COLUMN
世界中の氷河ゲレンデが消えていく。気候変動が奪い始めた「夏の雪」
2026.05.28
降雪予報サイトとして多くのスノーボーダーに知られる「snow-forecast.com」が、世界のサマーゲレンデの縮小について詳細なレポートを公開した。そこに並んでいたのは、”夏でも滑れる場所”が年々失われている現実だった。
2026年は、夏季営業を行う屋外エリアの数が過去最低を更新する見込みだという。営業するエリア自体が減り、営業期間も年々短縮。この傾向はここ数十年、ほぼ毎年更新され続けている。
ヨーロッパでは1980年代に40以上あったサマーゲレンデが、現在は十数カ所まで減少した。かつて年間365日営業を掲げていたフランス・ティーニュは、現在6〜7月のわずか4週間のみ。同じく通年営業を目指していたオーストリア・ヒンタートゥックスも真夏の営業を止め、「オーストリア最長シーズン」という表現へ変化した。同じくオーストリアのダッハシュタイン氷河はリフトそのものを撤去している。現在も通年営業を目指しているのは事実上、スイス・ツェルマットのみだ。

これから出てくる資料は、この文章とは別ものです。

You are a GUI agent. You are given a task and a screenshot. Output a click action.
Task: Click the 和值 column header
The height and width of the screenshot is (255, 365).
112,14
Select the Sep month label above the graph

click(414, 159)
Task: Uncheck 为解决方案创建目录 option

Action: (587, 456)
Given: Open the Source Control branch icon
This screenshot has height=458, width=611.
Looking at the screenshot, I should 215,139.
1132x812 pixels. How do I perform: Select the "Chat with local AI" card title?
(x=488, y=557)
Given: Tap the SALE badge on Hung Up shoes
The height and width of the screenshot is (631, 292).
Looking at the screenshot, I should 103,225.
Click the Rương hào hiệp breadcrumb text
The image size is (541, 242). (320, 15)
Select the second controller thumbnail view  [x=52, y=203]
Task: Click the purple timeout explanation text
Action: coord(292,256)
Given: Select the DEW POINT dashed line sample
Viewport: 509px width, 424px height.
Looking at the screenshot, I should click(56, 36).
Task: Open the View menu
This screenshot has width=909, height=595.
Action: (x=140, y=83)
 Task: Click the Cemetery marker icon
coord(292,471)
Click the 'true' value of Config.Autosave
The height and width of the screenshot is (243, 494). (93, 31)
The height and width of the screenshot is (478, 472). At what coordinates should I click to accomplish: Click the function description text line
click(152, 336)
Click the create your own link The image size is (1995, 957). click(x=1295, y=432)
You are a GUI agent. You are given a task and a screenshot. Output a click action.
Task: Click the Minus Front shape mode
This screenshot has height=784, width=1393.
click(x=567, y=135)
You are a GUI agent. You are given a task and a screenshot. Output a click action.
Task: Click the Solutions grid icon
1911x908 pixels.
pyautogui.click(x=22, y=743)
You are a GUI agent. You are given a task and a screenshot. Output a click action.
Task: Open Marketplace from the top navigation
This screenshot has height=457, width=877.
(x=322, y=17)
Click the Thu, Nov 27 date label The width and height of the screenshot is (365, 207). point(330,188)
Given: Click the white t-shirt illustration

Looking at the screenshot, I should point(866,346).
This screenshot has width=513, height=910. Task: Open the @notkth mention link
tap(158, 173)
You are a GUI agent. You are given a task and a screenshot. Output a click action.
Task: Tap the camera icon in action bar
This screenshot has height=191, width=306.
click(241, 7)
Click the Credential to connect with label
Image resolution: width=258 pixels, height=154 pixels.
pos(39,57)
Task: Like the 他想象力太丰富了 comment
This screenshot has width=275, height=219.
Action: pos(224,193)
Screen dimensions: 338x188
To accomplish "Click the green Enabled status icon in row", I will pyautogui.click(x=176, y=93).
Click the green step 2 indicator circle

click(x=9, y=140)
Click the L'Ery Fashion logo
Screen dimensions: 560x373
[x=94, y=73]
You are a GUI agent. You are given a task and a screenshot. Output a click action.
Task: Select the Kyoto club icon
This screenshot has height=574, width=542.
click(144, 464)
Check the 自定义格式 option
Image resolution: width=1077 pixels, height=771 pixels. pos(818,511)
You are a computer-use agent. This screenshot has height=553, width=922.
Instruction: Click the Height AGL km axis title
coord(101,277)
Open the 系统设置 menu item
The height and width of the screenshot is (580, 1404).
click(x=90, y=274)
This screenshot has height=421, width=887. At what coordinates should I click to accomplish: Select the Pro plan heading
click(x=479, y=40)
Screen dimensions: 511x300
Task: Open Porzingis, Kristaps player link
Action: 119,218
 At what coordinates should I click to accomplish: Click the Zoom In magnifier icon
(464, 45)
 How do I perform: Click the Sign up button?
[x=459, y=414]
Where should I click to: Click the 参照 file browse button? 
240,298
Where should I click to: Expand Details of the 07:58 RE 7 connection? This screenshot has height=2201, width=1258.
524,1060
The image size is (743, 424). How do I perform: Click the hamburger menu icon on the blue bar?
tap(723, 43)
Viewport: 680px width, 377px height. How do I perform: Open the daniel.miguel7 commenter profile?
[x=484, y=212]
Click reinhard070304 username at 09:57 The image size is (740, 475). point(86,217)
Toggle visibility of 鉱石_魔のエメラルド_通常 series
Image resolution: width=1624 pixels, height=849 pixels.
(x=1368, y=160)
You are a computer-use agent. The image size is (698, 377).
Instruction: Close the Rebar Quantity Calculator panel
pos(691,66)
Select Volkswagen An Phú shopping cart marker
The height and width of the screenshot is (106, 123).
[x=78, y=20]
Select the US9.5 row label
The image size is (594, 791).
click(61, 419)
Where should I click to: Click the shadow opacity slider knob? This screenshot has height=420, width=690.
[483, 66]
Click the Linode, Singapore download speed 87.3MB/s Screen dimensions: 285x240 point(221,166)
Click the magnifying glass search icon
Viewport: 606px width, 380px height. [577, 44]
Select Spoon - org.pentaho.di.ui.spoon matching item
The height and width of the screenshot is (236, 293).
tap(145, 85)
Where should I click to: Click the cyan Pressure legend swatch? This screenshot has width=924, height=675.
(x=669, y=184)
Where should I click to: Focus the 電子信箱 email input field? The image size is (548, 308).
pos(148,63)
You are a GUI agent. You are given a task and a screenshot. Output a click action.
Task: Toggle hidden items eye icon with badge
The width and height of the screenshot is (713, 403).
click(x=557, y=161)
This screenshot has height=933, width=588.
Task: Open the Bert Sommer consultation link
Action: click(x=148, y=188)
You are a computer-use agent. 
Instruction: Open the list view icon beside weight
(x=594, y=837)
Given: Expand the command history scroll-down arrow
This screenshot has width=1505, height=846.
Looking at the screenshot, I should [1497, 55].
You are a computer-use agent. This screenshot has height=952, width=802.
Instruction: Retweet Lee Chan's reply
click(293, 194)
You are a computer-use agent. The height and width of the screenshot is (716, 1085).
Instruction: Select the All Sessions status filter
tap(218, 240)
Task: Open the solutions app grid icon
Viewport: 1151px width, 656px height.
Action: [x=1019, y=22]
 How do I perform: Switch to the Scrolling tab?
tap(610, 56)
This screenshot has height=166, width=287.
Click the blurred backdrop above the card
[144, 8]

北米でも状況は変わらない。カナダのウィスラー・ブラッコムはサマー営業を終了。アメリカ・オレゴン州マウントフッドのティンバーラインも、かつては9月まで営業していたが、近年は8月中旬終了が常態化しつつある。今年は7月終了の可能性まで示唆されている。
背景にあるのは、もちろん気候変動だ。氷河が縮小し、冬に積もった雪が夏まで持たなくなっている。ノルウェーのフォルゲフォンナでは氷河後退によってリフト入口から氷河まで300m以上離れ、間に湖まで生まれたという。
かつて日本のスノーボーダーたちは、オフシーズンになると海外の氷河エリアへ向かった。サマーキャンプ、撮影、トレーニング。夏でも雪上に立てることが、次の冬へつながっていた時代があった。その”夏雪”が、世界規模で消え始めている。
いっぽうで、屋内ゲレンデが急増している。世界30カ国以上に150施設超。中国だけで60施設以上が稼働し、スキーヤーの約20%が屋内で練習しているというデータまで出ている。日本国内でも人工芝&エアバッグ施設やリアルスノーボードシミュレーターまで登場し始めた。
雪が溶けていく。そのスピードに、リフトの建設も、リゾートのビジネスモデルも、追いつかなくなっている。
世界は「雪を追いかける時代」から、「雪を再現する時代」へ入り始めた。もちろん、雪山を代替できるものではない。風も、地形も、雪の匂いもない。それでも、”夏でも滑れる”が当たり前ではなくなっている今、スノーボーダーたちは雪がない時間との付き合い方を、改めて問われている。